Des évolutions en terme de surveillance sont-elles à prévoir ?

La surveillance est déjà très stricte et adaptée. Elle cible, par exemple, les élevages porcins de plein air dans lesquels il est rare de détecter des signes cliniques, du fait d’une propagation plus lente du virus, même si les éleveurs peuvent être alertéspar des épisodes d’avortements chez les truies. Dans ces exploitationsa, le taux de prévalence est de 30 à 40 % quand il monte à plus de 70 % dans les élevages industriels.

1. Hars et Rossi, 2009. www.bit.ly/367YzFW.

2. Deblanc et coll, Pathogens 2019, 8(4), 266. www.bit.ly/2G7hgih.
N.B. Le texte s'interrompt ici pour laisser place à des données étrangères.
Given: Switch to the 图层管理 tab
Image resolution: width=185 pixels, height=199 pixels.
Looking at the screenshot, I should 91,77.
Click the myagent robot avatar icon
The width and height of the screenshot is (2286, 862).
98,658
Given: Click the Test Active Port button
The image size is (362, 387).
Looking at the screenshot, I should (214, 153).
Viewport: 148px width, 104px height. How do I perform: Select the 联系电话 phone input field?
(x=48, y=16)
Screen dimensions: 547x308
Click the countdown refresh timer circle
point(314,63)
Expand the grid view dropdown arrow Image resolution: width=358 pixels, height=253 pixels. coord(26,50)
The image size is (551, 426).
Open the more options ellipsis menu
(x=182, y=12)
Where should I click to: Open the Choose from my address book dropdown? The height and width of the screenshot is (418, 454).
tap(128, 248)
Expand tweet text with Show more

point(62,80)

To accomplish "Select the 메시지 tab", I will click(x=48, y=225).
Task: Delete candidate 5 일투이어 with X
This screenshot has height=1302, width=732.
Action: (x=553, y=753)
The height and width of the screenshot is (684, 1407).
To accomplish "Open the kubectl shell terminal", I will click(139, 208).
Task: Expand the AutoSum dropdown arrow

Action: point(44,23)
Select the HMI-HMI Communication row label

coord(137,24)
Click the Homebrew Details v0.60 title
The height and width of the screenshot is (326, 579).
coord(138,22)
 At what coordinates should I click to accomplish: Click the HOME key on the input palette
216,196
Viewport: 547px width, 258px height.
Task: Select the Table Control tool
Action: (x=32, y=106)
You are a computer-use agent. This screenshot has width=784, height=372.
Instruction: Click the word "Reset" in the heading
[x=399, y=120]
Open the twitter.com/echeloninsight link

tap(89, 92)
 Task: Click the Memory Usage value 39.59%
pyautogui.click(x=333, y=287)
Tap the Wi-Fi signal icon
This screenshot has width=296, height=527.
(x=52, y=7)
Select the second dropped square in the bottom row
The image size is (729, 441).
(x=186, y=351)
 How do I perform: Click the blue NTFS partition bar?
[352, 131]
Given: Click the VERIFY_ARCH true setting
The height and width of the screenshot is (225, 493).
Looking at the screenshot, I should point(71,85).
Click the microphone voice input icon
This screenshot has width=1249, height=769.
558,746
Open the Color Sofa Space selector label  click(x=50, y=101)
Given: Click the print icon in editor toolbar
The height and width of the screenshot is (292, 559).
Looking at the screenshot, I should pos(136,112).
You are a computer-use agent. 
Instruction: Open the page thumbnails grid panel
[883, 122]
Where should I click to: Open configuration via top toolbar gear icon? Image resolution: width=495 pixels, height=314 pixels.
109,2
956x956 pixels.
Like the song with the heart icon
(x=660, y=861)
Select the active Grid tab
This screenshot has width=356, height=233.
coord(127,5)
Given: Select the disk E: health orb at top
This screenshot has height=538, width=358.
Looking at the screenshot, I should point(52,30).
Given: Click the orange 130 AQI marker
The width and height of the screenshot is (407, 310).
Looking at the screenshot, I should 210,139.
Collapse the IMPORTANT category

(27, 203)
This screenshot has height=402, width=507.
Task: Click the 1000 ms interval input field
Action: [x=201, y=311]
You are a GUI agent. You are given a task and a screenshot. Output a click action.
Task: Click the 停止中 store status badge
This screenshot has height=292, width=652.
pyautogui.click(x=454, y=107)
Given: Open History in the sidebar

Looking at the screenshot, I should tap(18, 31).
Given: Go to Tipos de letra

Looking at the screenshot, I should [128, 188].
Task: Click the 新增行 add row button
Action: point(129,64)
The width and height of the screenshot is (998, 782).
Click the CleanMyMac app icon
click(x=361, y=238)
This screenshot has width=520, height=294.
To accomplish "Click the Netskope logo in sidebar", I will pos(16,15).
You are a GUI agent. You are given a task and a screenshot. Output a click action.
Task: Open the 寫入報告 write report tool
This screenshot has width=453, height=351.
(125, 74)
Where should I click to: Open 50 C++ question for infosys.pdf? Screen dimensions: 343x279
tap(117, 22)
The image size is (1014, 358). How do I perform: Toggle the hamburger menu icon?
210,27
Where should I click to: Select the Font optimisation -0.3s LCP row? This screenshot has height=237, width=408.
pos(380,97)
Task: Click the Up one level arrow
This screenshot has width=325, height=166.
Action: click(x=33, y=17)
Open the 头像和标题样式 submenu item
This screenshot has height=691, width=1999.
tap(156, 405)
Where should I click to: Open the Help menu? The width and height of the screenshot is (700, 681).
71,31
LA BIOSÉCURITÉ : UNE CONDITION ESSENTIELLE

Les mesures de biosécurité en élevage porcin ont été renforcées par l’arrêté ministériel du 16 octobre 2018, publié dans le contexte de la peste porcine africaine. Dans ce cadre, une formation référent biosécurité a déjà été réalisée pour plus de 8 000 référents en 2019. De plus, des audits biosécurité ont été lancés fin 2019 par les organisations professionnelles de la filière. Les contrôles des services vétérinaires débuteront, quant à eux, dès 2020. Pour les élevages plein air, les systèmes de clôtures préconisés ne sont rendus obligatoires qu’à compter du 1er janvier 2021.